Example: POST with Headers

access <net>
access <json>

let req = net.http_request(:post, "https://api.example.com/submit")
net.http_set_header(req, "Content-Type", "application/json")
net.http_set_header(req, "Authorization", "Bearer my-token")
net.http_send(req)

WebSocket

Feature-gated behind ws in the ns-network crate.

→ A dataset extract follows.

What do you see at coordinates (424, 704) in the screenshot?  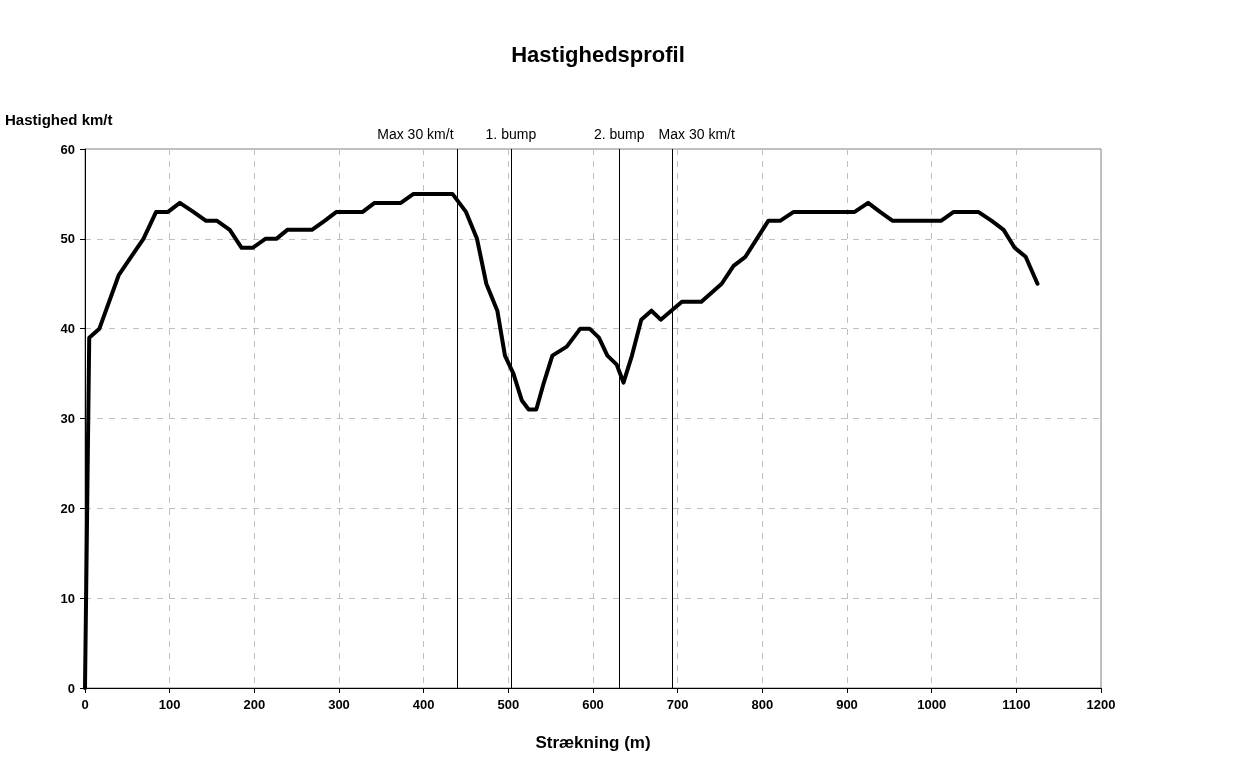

FunctionArgsReturnsDescription
net.ws_connect(url)textintOpen a WebSocket connection. Returns handle.
net.ws_send(handle, text)int, textbool or textSend a text message. Returns active on success.
net.ws_send_binary(handle, data)int, textbool or textSend binary data (text bytes). Returns active on success.
net.ws_recv(handle)inttext or voidPop next received message. Returns void if empty.
net.ws_close(handle)intvoidClose the WebSocket.

Example: WebSocket Chat

access <net>
access <log>

let ws = 0

phase init() {
    ws = net.ws_connect("wss://chat.example.com/room")
}

phase tick(dt) {
    -- handle connection events
    sustain evt = net.poll_event() {
        inspect evt.type {
            "connected" => {
                log.info("WebSocket connected")
                net.ws_send(ws, "Hello, room!")
            }
            "message" => {
                log.info("Chat:", evt.data)
            }
            "error" => {
                log.error("WS error:", evt.data)
            }
            "closed" => {
                log.info("WebSocket closed")
                ws = 0
            }
        }
    }
}

Notes

  • All handle-based operations are safe to call with stale handles – they return void or no-op gracefully.
  • Network operations never block the game loop. Always poll for results in game.tick.
  • The net.poll_event() queue is shared across all protocols. Use evt.handle to identify which connection an event belongs to.
  • Feature flags (tcp, http, ws) control which protocol implementations are compiled into ns-network. Functions for disabled protocols will not be registered.